Invité sur France 2 mardi 26 février, Nicolas Dupont-Aignan, président de Debout la France, trace un parallèle avec la situation des femmes en Arabie saoudite. 

"Le sport émancipe, écrit de son côté Aurore Bergé, porte-parole de La République en marche, sur Twitter. Il ne soumet pas. Mon choix de femme et de citoyenne sera de ne plus faire confiance à une marque qui rompt avec nos valeurs."  

Interrogée mardi sur RTL, la ministre de la Santé, Agnès Buzyn, souligne qu'un tel produit n'est "pas interdit par la loi". Mais "c'est une vision de la femme que je ne partage pas. En tant que femme, c'est comme ça que je le vis. Tout ce qui peut amener à une différenciation me gêne. J'aurais préféré qu'une marque française ne promeuve pas le voile, ajoute-t-elle. Personnellement, je n'ai pas envie qu'on favorise la différenciation entre les femmes et les hommes."

5Decathlon assume la commercialisation en France 

Dans l'après-midi du 26 février, l'enseigne change d'avis. Dans les prochaines semaines, cet "accessoire initialement développé et commercialisé au Maroc, à la demande de pratiquantes locales de course à pied", sera "rendu disponible en France et partout dans le monde dans les magasins" Decathlon qui en feront la demande, indique Xavier Rivoire.

"Nous assumons complètement le choix de rendre le sport accessible pour toutes les femmes dans le monde. C'est presque un engagement sociétal, si cela permet à des coureuses de pratiquer la course à pied, nous l'assumons avec sérénité", poursuit-il. Responsable du jogging chez Kalenji, Angélique Thibault, qui a conçu le produit, se dit "mue par la volonté que chaque femme puisse courir dans chaque quartier, dans chaque ville, dans chaque pays, indépendamment de son niveau sportif, de son état de forme, de sa morphologie, de son budget. Et indépendamment de sa culture."

6Des menaces sont adressées à Decathlon

Mardi après-midi, Decathlon rapporte que ses équipes font face à "une vague d'insultes et de menaces sans précédent"

"Bande d'islamistes", "honte à vous", "est-ce que vous vendez des ceintures explosives ?" font partie des messages reçus par Decathlon.

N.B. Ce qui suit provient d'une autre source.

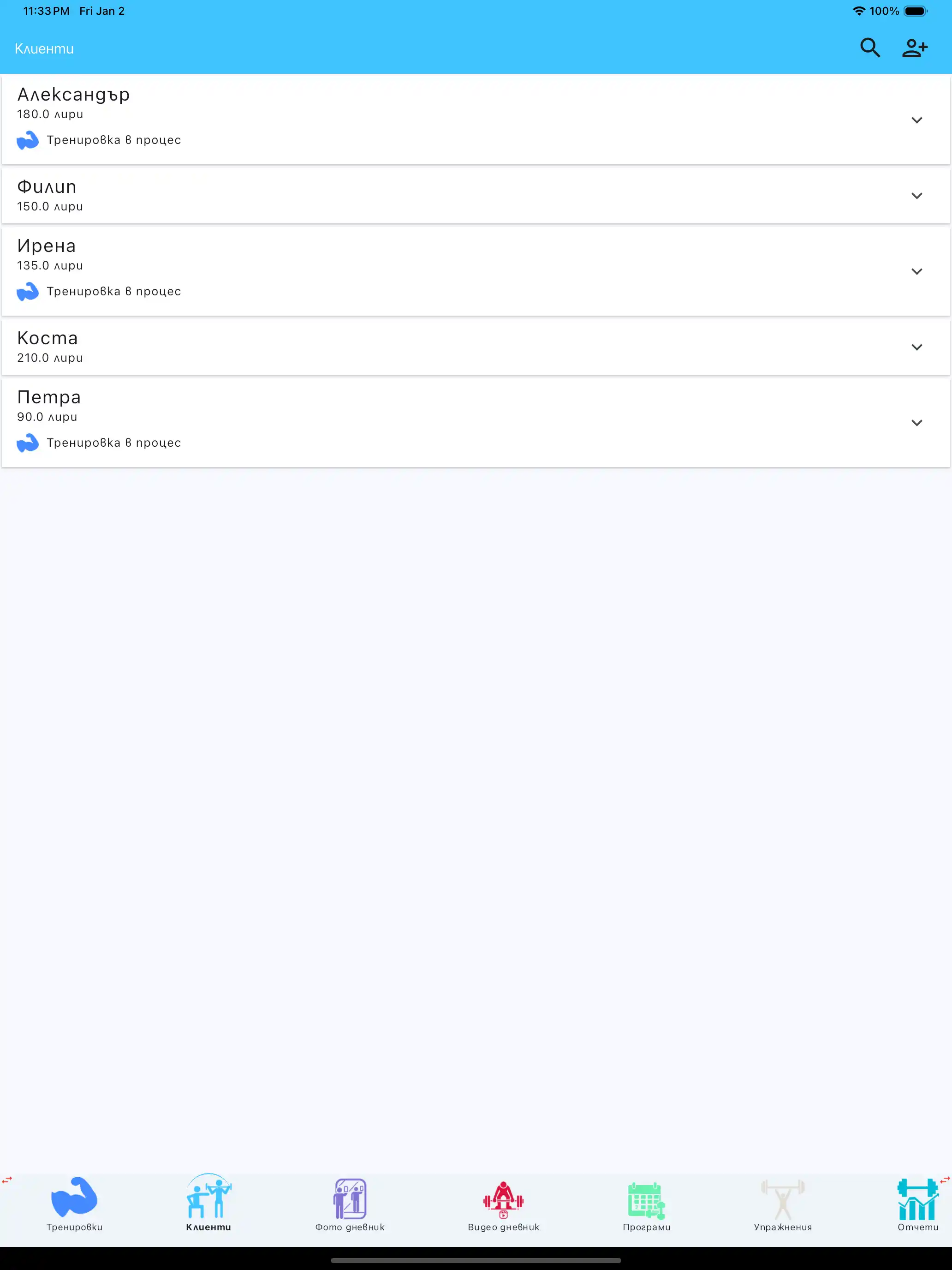Open Фото дневник via its mirror icon
The width and height of the screenshot is (952, 1270).
click(350, 1199)
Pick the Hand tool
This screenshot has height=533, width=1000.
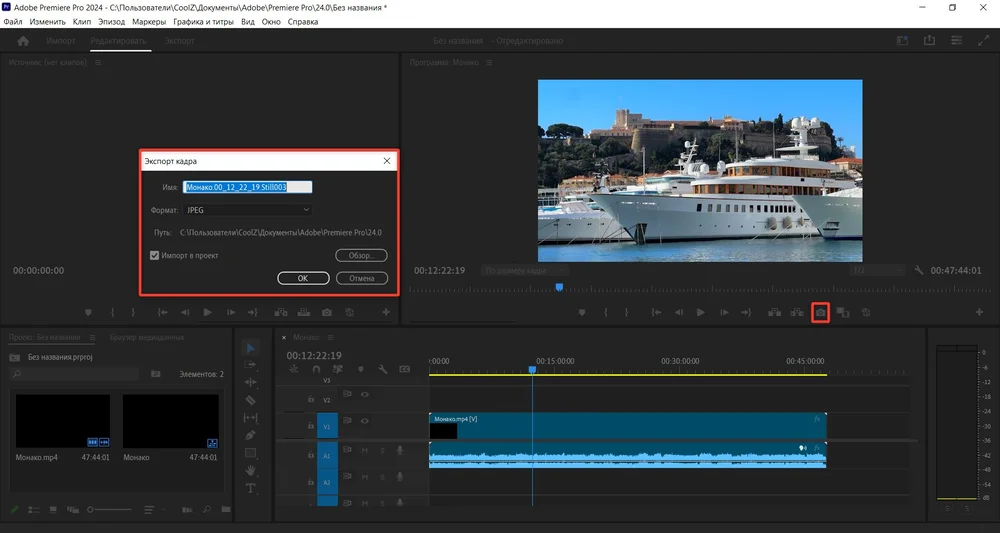(x=251, y=470)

L'enseigne, qui encourage les internautes à "conserver une forme respecteuse" dans les échanges avec ses équipes, appelle "au calme et à la mesure"

7Decathlon renonce à la vente du hijab en France

Mardi soir, Decathlon fait marche arrière. "Nous prenons effectivement décision en toute responsabilité, en ce mardi soir, de ne pas commercialiser à l'heure qu'il est ce produit en France", déclare Xavier Rivoire, directeur de la communication de Decathlon, sur RTL.